:: Tasks to carry out ::
A - Reproduce the part of the commentary on the war in Ukraine below, from "A Ukrainian soldier" up to and including "and permanently divided.".
B - According to the commentary on the war in Ukraine below, how much of Ukraine has Russia conquered?
C - For each statement, say whether it agrees with the commentary on the war in Ukraine below. Answer yes or no, and quote the words of the commentary that decide it. (i) Russia's military now relies on artillery-led attrition warfare. (ii) Kyiv's economy is growing. (iii) Germany faces a choice this summer between heating its homes and running its factories.

A Ukrainian soldier looks at a destroyed bridge near Kharkiv. Dimitar Dilkoff/AFP/Getty

The backlash to Russia’s invasion of Ukraine made it look as if Vladimir Putin had “massively miscalculated”, says Andrew Sullivan in The Weekly Dish. But after several months, the “grimly relentless logic” of war seems tilted in Russia’s favour. After a “humiliating start”, its military is now on the safer ground of artillery-led attrition warfare. It has conquered more than a fifth of Ukraine, including critical industrial and agricultural regions, and begun to “Russify” the territory it controls. Kyiv’s economy is in freefall and casualties are mounting among its courageous young men and women. If it can’t launch a successful counter-offensive this summer, “Ukraine risks becoming a failed state”: impoverished and permanently divided.

Soaring oil and gas prices give Moscow not just the means to keep financing the war, but substantial leverage over Kyiv’s European allies. Across the West, inflation is surging while living standards are plummeting, which doesn’t exactly endear citizens “to make real and profound sacrifices for a foreign country”. Ukraine’s biggest booster, Boris Johnson, is on the way out, as is Italy’s Mario Draghi; Germany faces a choice this winter between heating its homes or running its factories. This invasion “has wrecked Russia’s future economic prospects”. But in the short term, conditions are ripe for “some kind of settlement” that Putin can call victory.

:: Material supplied ::

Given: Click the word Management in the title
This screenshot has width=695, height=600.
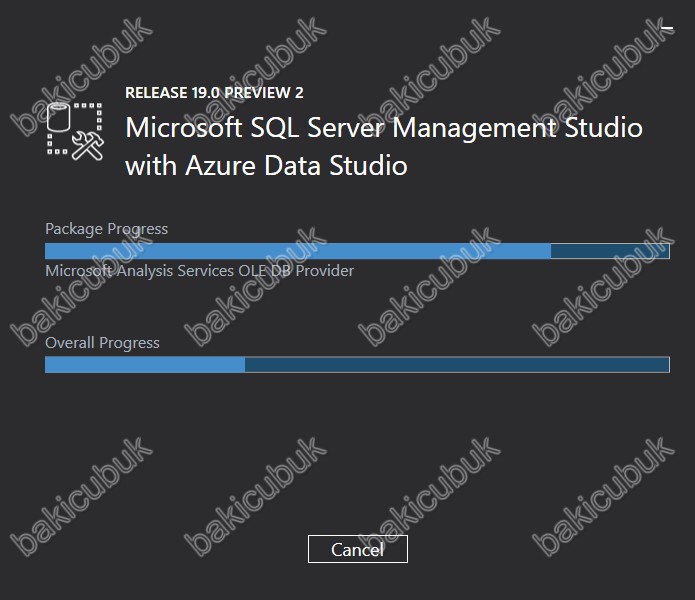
==
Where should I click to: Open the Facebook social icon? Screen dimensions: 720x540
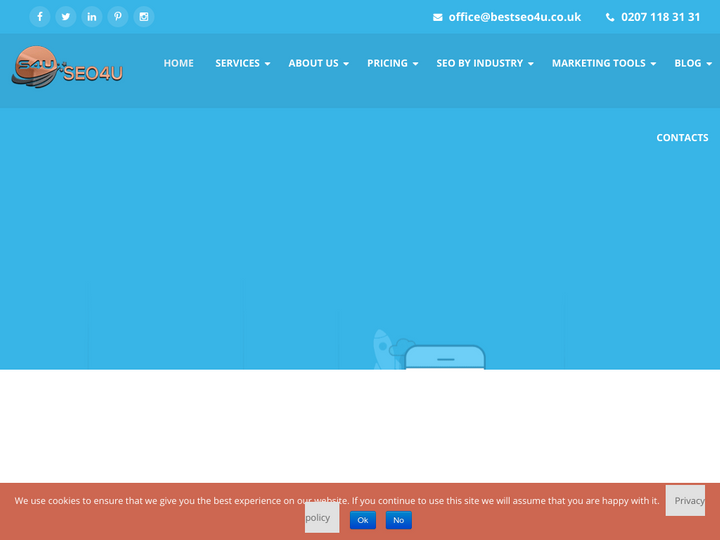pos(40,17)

:: Responses by task ::
A -
A Ukrainian soldier looks at a destroyed bridge near Kharkiv. Dimitar Dilkoff/AFP/Getty

The backlash to Russia’s invasion of Ukraine made it look as if Vladimir Putin had “massively miscalculated”, says Andrew Sullivan in The Weekly Dish. But after several months, the “grimly relentless logic” of war seems tilted in Russia’s favour. After a “humiliating start”, its military is now on the safer ground of artillery-led attrition warfare. It has conquered more than a fifth of Ukraine, including critical industrial and agricultural regions, and begun to “Russify” the territory it controls. Kyiv’s economy is in freefall and casualties are mounting among its courageous young men and women. If it can’t launch a successful counter-offensive this summer, “Ukraine risks becoming a failed state”: impoverished and permanently divided.

B - More than a fifth of Ukraine.

C -
(i) Yes: "its military is now on the safer ground of artillery-led attrition warfare"
(ii) No: "Kyiv’s economy is in freefall"
(iii) No: "Germany faces a choice this winter between heating its homes or running its factories"